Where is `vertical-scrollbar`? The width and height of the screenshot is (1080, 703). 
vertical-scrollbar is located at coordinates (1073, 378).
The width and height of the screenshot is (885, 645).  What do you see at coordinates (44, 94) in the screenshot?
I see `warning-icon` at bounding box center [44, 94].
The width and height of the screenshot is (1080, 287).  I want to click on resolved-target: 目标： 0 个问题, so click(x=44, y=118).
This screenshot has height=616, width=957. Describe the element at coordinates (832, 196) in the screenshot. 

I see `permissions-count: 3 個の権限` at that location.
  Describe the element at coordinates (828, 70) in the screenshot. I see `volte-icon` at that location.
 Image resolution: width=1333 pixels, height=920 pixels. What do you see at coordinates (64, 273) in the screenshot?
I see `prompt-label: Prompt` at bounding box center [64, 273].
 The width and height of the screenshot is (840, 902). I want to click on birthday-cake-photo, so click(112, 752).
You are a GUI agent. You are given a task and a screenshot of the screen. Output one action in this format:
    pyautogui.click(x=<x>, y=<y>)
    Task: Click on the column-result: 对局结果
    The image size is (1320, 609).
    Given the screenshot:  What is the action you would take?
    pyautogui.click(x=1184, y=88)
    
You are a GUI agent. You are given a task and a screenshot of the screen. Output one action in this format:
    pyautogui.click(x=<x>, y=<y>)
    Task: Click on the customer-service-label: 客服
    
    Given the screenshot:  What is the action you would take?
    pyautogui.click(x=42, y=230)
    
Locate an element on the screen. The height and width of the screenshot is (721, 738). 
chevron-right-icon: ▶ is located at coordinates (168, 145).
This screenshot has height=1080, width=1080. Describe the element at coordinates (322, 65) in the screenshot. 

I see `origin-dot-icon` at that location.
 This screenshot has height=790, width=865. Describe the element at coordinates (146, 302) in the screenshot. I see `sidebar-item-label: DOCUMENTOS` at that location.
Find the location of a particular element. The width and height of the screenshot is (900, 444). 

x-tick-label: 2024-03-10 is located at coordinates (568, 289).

◆ ◆ ◆ ◆ ◆

Please reproduce the material word for word, from the line containing "This screenshot has height=1080, width=1080." through the end of the material, with both ends included.

This screenshot has height=1080, width=1080. Describe the element at coordinates (322, 65) in the screenshot. 

I see `origin-dot-icon` at that location.
 This screenshot has height=790, width=865. Describe the element at coordinates (146, 302) in the screenshot. I see `sidebar-item-label: DOCUMENTOS` at that location.
Find the location of a particular element. The width and height of the screenshot is (900, 444). 

x-tick-label: 2024-03-10 is located at coordinates (568, 289).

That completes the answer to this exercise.